:: Your instructions ::
The lines to copy run from the one containing "At what coordinates should I click to accomplish: Close" to the last line of the entries; output those lines exactly and only them, without pictures.

:: Material to process ::
****
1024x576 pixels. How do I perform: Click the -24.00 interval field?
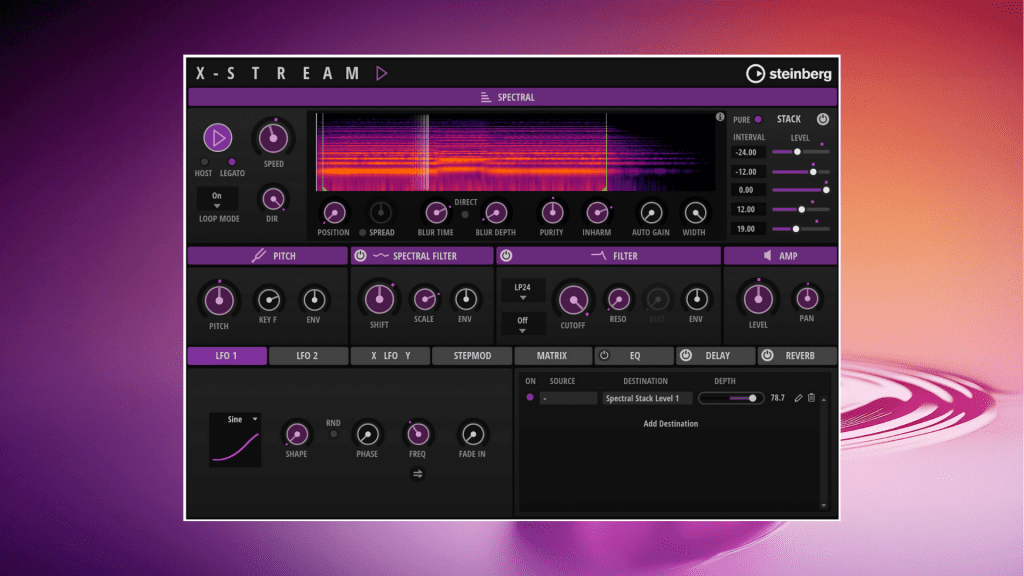click(748, 153)
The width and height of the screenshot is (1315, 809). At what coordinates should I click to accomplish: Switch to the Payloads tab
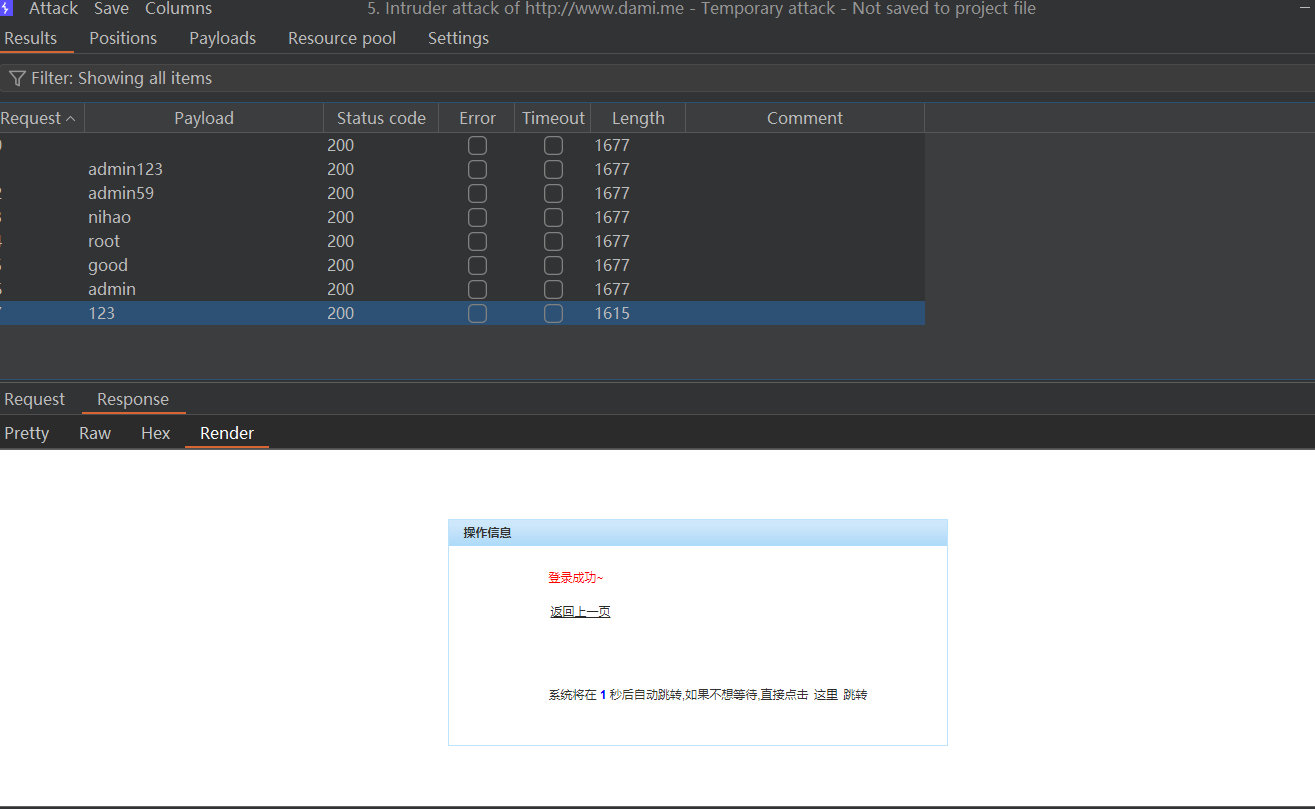222,38
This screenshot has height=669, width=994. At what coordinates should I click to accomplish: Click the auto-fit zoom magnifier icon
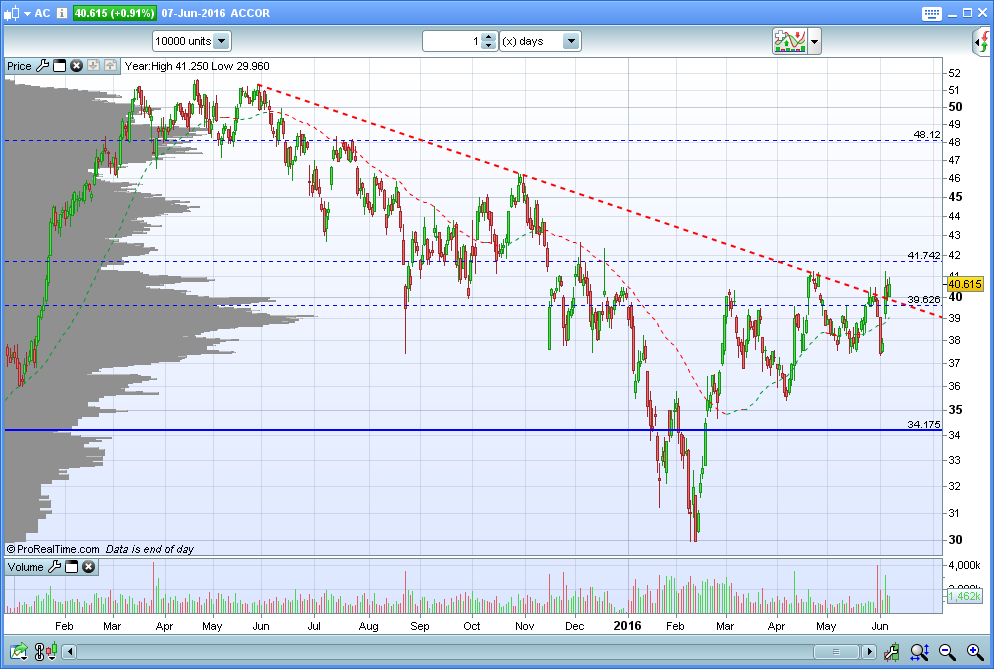pyautogui.click(x=919, y=652)
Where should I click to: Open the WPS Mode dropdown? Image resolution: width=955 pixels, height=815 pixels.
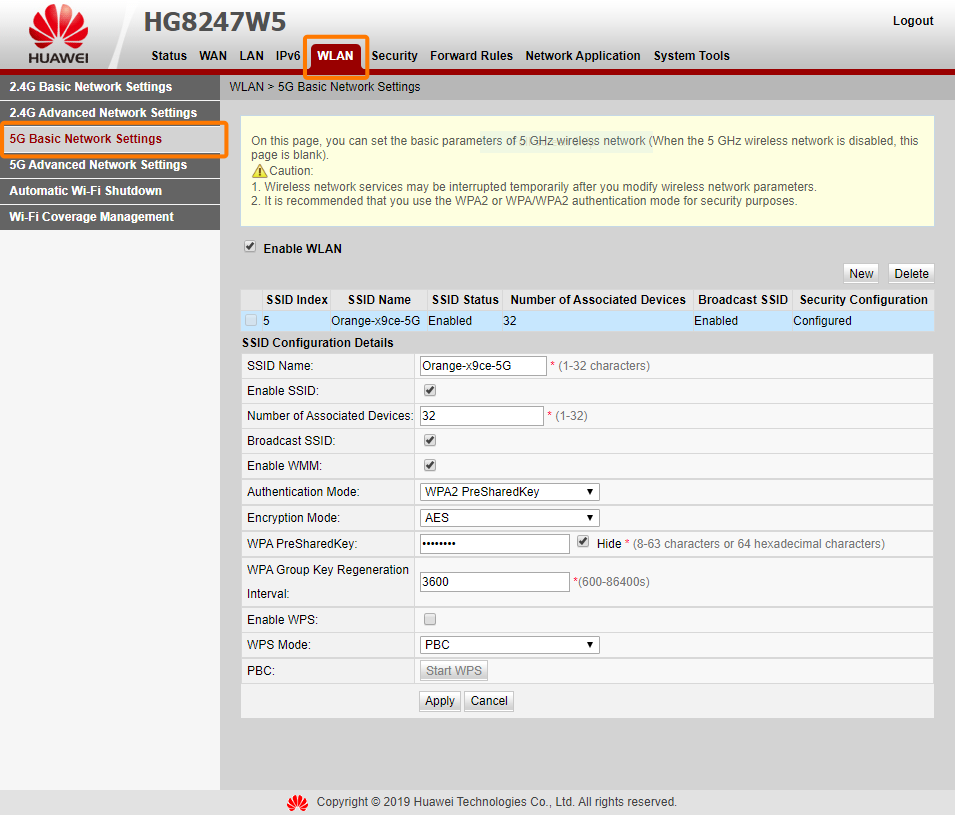point(509,644)
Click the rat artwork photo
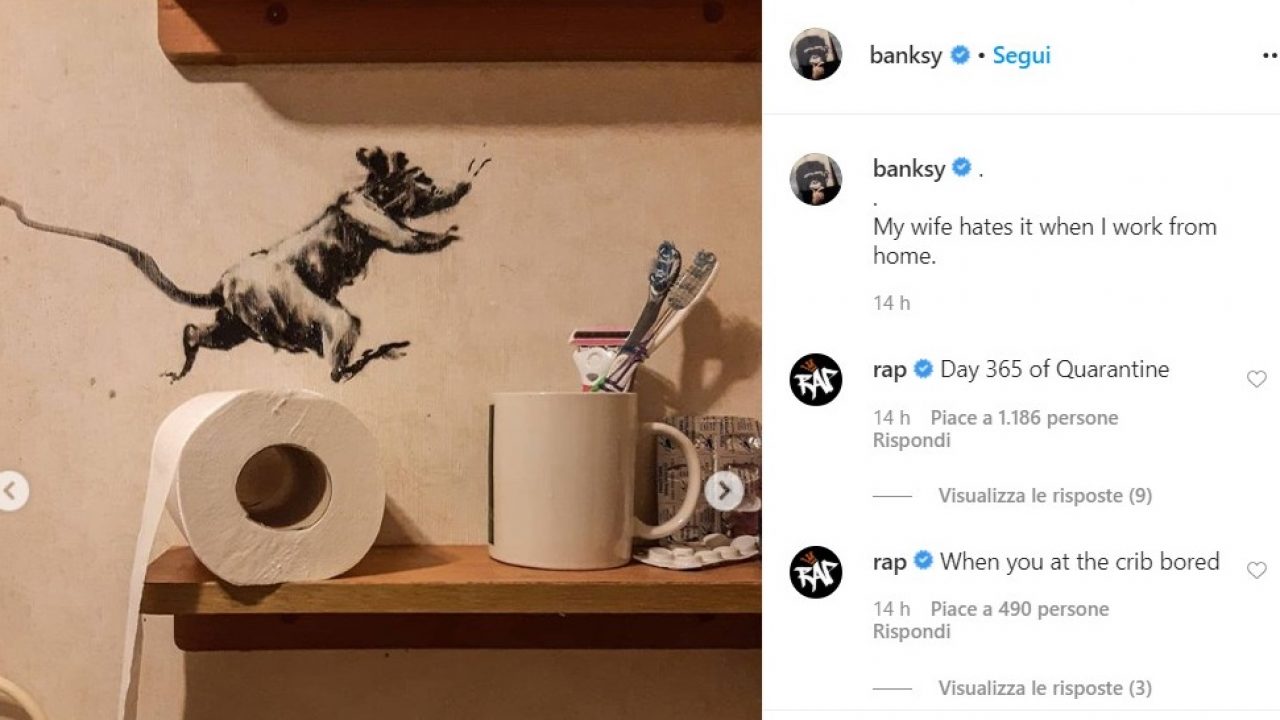The height and width of the screenshot is (720, 1280). click(x=380, y=360)
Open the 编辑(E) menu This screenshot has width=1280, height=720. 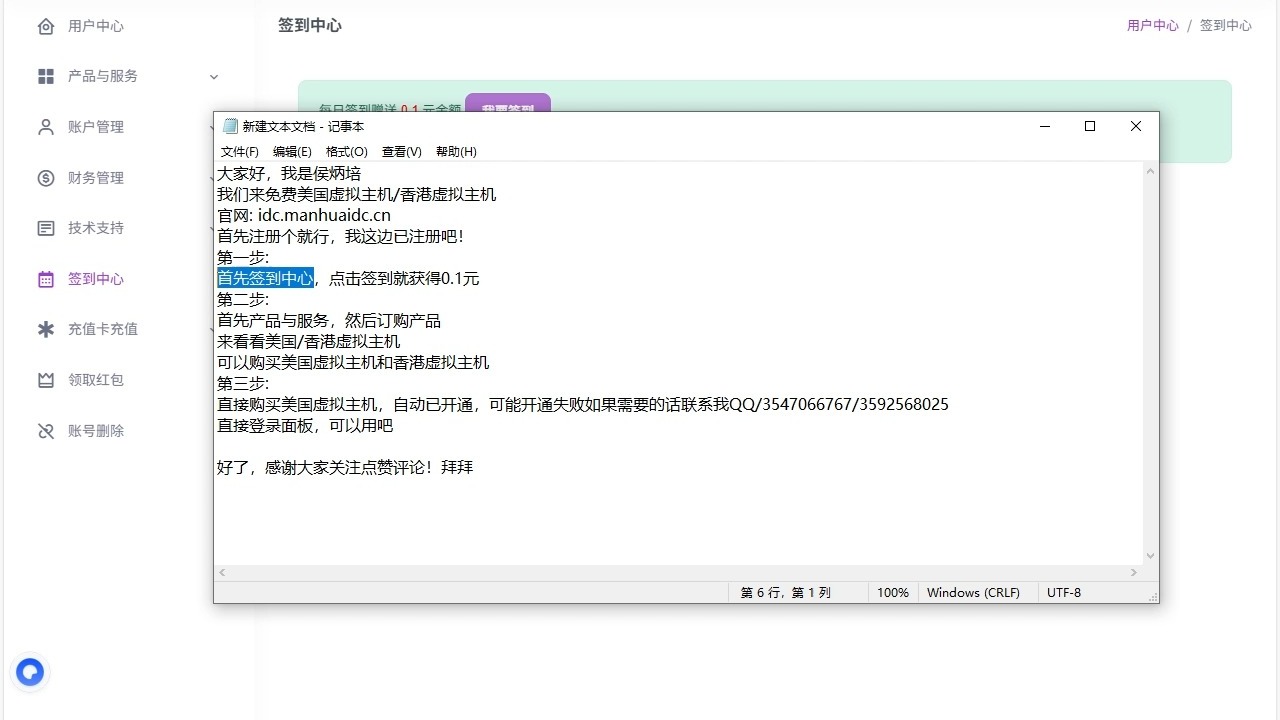(292, 152)
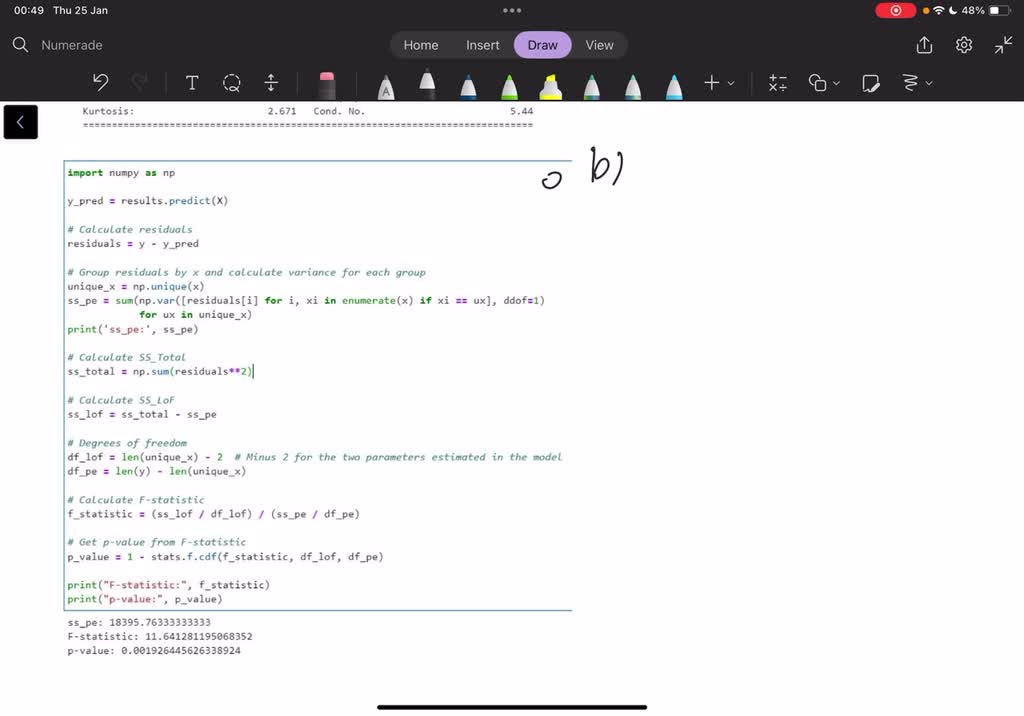
Task: Open the Ink to Math tool
Action: (x=777, y=83)
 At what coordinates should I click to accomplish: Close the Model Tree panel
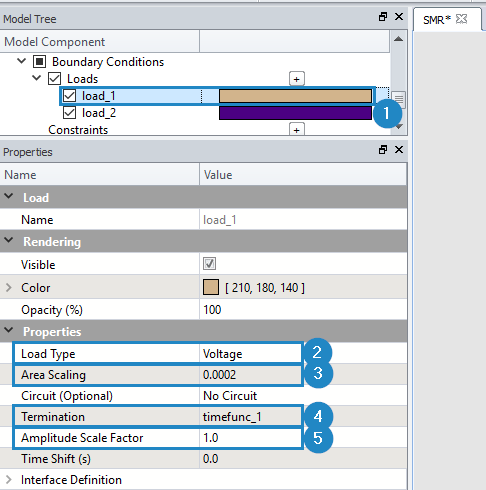coord(399,17)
****
:: Reply to the exercise ::
 At what coordinates should I click to accomplish: Close the Model Tree panel
coord(399,17)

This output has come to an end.